En ce qui concerne l’éthique dans la fonction publique ou l’entreprise
privée, il y a un écart considérable. Pourquoi? D’une part, parce que,
dans la première, il se vit une crise d’identité importante. Jadis, le
fonctionnaire avait une identité forte, car c’était un idéal d’être au
service de la population. Cette identité reposait sur des valeurs. De
nos jours, le fonctionnaire n’a plus d’identité, il ne possède plus les
valeurs structurantes requises par une identité collective. Donc, on vit
un problème du « vivre ensemble » collectif des fonctionnaires qui
sont en perte d’identité, de références communes et de valeurs
partagées.

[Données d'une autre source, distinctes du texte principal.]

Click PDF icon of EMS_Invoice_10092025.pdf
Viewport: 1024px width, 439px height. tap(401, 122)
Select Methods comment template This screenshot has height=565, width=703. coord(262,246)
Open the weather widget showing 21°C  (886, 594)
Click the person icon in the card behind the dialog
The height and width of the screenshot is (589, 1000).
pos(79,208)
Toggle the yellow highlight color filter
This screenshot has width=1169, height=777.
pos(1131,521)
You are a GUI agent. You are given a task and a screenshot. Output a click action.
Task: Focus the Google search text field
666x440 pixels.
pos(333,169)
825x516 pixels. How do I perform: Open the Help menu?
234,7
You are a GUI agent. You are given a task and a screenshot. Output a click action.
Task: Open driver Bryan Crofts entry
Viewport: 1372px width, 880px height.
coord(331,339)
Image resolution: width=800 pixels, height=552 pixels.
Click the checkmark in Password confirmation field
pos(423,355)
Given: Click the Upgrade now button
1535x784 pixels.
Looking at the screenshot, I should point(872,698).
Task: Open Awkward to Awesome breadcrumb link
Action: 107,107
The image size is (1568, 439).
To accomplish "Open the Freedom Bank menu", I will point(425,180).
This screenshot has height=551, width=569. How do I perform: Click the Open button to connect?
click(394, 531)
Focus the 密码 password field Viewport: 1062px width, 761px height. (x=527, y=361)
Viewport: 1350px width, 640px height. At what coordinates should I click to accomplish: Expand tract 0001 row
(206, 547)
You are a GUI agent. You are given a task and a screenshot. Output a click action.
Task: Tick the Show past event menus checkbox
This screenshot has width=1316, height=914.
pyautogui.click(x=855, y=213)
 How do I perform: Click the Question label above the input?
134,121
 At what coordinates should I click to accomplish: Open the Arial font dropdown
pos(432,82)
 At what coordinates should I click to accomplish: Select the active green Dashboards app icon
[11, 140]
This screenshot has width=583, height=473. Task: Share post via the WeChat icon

Par conséquent, les valeurs organisationnelles doivent se
redéfinir au niveau de la fonction publique.
D’autre part, la mission de l’entreprise privée change. Auparavant, elle
ne produisait que des biens matériels. De nos jours, elle se dirige de
plus en plus vers les services à la clientèle. Avec cette transformation,
le discours de l’éthique dans l’entreprise doit être revu et orienté vers
des préoccupations de responsabilité sociale. On reconstruit une
identité de l’entreprise privée, tandis que la fonction publique est en
perte d’identité. De ce fait, la conception de l’éthique dans la fonction
publique et privée est assez partagée, même si, dans chacun des cas, le
thème de la responsabilité sociale est de plus en plus à l’avant-scène.